KAI SCHÄCHTELE WUTBÜRGER Kann man noch weniger kapieren, VW?

Man braucht nicht Einsteins Gehirn, um zu wissen, dass sich Systeme schwertun, sich aus sich selbst heraus zu transformieren. Es stehen dabei Pfründen und Gewohnheiten im Weg, die den Blick versperren auf die Notwendigkeiten. Jede Veränderung darf immer nur so weit gehen, dass sie die Grenzen des Gewohnten nicht verletzt. In wenigen Branchen wird das so offenbar wie in der Automobilindustrie.

Jeder weiß, dass sich die Menschheit künftig nicht mehr so wird fortbewegen können wie in den vergangenen Jahrzehnten. Konzerne wie Daimler, VW und BMW versuchen gerade, sich gegenseitig in ihrer Inszenierung von Zukunftsgewandtheit zu überholen.
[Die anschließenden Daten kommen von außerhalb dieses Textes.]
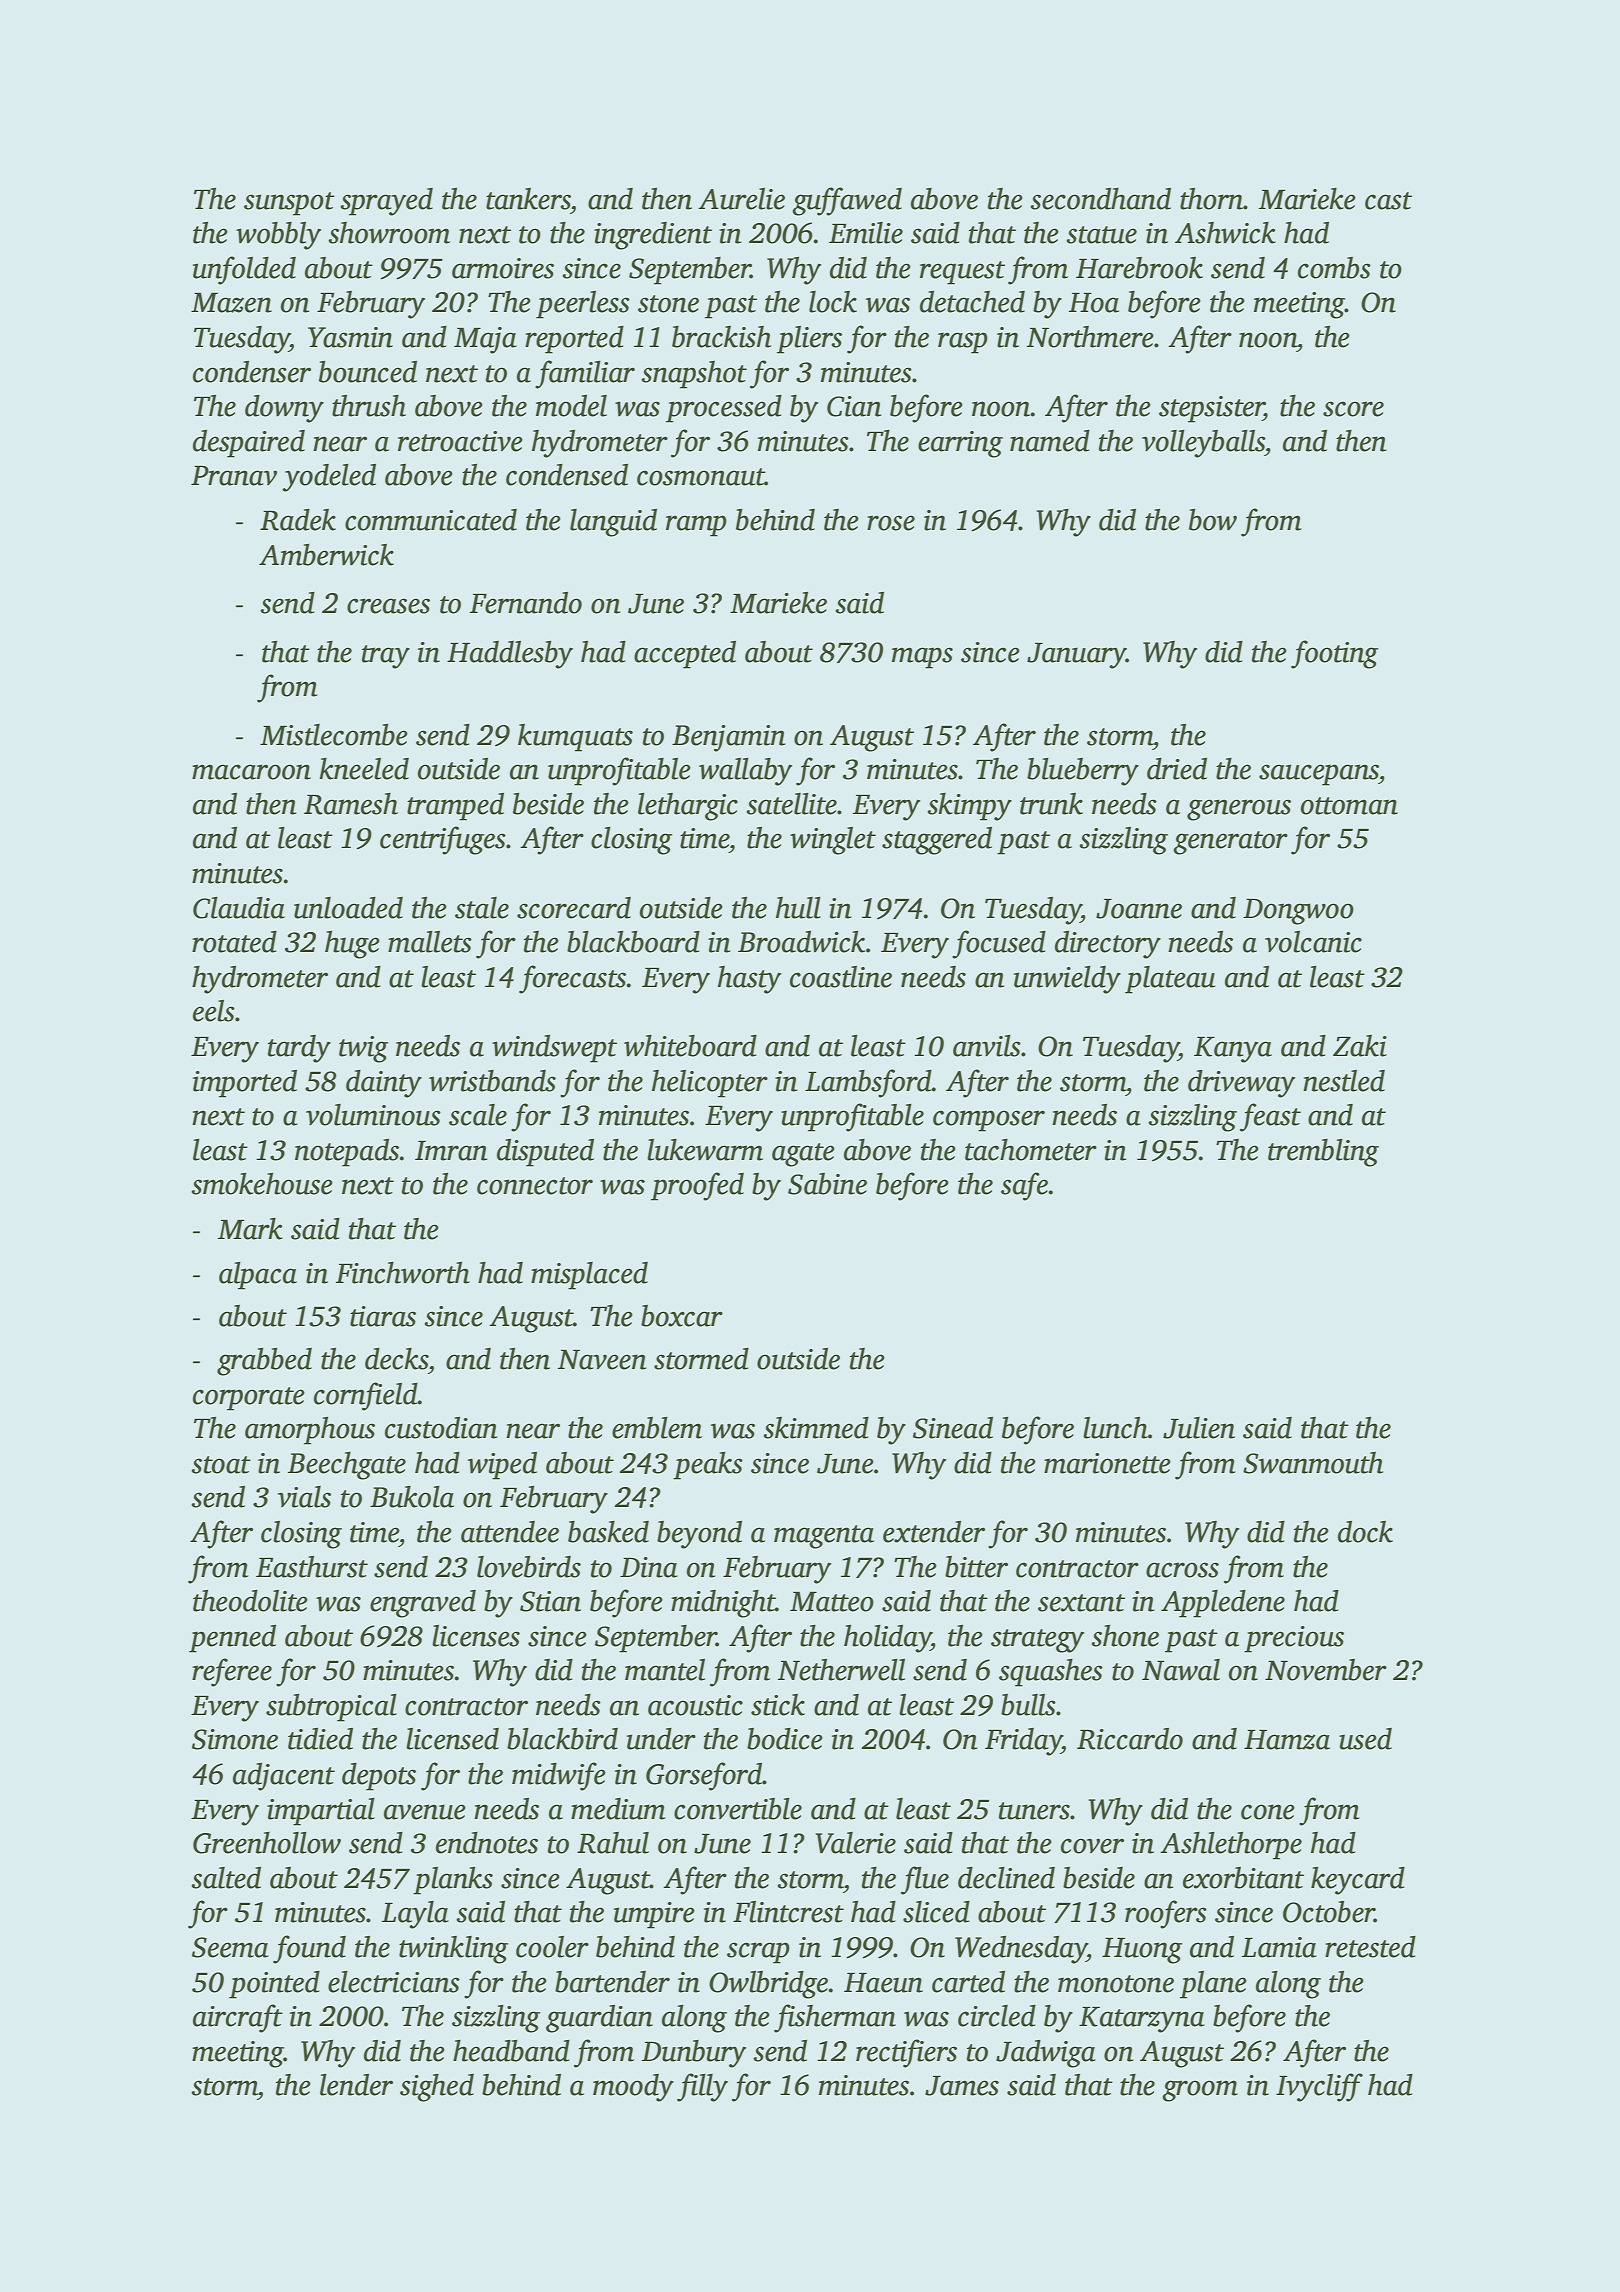  I want to click on October, so click(1329, 1912).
Elektromobilität – das ist der Fetisch für alle, die sich einzureden versuchen, dass es einen Unterschied macht, ob man Öl verfeuert oder Getreide, um sich wie gewohnt jeden Morgen in den Berufsverkehr einzureihen. Zu was für absurden Verrenkungen das führt, konnte man sich vor einiger Zeit bei einem VW-Event ansehen. „Electrified!“ hieß eine Reihe von Konzerten, bei denen Elektromusiker (hört, hört) mit schicken E-Mobilen auf der Bühne standen.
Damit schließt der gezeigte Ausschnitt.